## Start EXCERPTED DATA

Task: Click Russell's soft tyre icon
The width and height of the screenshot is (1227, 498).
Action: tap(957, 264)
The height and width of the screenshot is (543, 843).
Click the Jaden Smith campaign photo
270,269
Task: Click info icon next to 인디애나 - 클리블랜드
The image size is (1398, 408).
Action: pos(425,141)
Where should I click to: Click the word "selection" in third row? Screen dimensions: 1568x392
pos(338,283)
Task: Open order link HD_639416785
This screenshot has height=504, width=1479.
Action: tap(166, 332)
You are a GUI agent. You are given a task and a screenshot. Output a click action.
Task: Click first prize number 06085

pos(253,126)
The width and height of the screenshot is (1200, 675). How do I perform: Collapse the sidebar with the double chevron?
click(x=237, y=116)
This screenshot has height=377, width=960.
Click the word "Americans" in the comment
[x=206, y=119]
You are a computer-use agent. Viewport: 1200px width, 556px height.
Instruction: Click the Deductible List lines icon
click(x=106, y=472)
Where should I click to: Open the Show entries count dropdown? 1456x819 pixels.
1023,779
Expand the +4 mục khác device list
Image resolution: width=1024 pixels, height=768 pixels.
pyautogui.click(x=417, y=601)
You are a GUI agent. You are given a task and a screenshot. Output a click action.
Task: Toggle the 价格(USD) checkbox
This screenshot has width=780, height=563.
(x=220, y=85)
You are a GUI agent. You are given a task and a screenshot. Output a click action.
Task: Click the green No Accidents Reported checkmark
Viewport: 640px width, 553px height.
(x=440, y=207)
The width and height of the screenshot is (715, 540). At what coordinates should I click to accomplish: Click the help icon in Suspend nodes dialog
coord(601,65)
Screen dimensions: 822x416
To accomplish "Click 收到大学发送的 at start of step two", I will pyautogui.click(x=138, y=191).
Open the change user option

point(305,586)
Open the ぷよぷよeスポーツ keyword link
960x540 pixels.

## End EXCERPTED DATA

REQUIREMENTS: Recast the records above as a JSON list of strings, one string for each line, leaving out any blank lines.

RESULT OF THIS EXERCISE:
[
  "Task: Click Russell's soft tyre icon",
  "The width and height of the screenshot is (1227, 498).",
  "Action: tap(957, 264)",
  "The height and width of the screenshot is (543, 843).",
  "Click the Jaden Smith campaign photo",
  "270,269",
  "Task: Click info icon next to 인디애나 - 클리블랜드",
  "The image size is (1398, 408).",
  "Action: pos(425,141)",
  "Where should I click to: Click the word \"selection\" in third row? Screen dimensions: 1568x392",
  "pos(338,283)",
  "Task: Open order link HD_639416785",
  "This screenshot has height=504, width=1479.",
  "Action: tap(166, 332)",
  "You are a GUI agent. You are given a task and a screenshot. Output a click action.",
  "Task: Click first prize number 06085",
  "pos(253,126)",
  "The width and height of the screenshot is (1200, 675). How do I perform: Collapse the sidebar with the double chevron?",
  "click(x=237, y=116)",
  "This screenshot has height=377, width=960.",
  "Click the word \"Americans\" in the comment",
  "[x=206, y=119]",
  "You are a computer-use agent. Viewport: 1200px width, 556px height.",
  "Instruction: Click the Deductible List lines icon",
  "click(x=106, y=472)",
  "Where should I click to: Open the Show entries count dropdown? 1456x819 pixels.",
  "1023,779",
  "Expand the +4 mục khác device list",
  "Image resolution: width=1024 pixels, height=768 pixels.",
  "pyautogui.click(x=417, y=601)",
  "You are a GUI agent. You are given a task and a screenshot. Output a click action.",
  "Task: Toggle the 价格(USD) checkbox",
  "This screenshot has width=780, height=563.",
  "(x=220, y=85)",
  "You are a GUI agent. You are given a task and a screenshot. Output a click action.",
  "Task: Click the green No Accidents Reported checkmark",
  "Viewport: 640px width, 553px height.",
  "(x=440, y=207)",
  "The width and height of the screenshot is (715, 540). At what coordinates should I click to accomplish: Click the help icon in Suspend nodes dialog",
  "coord(601,65)",
  "Screen dimensions: 822x416",
  "To accomplish \"Click 收到大学发送的 at start of step two\", I will pyautogui.click(x=138, y=191).",
  "Open the change user option",
  "point(305,586)",
  "Open the ぷよぷよeスポーツ keyword link",
  "960x540 pixels."
]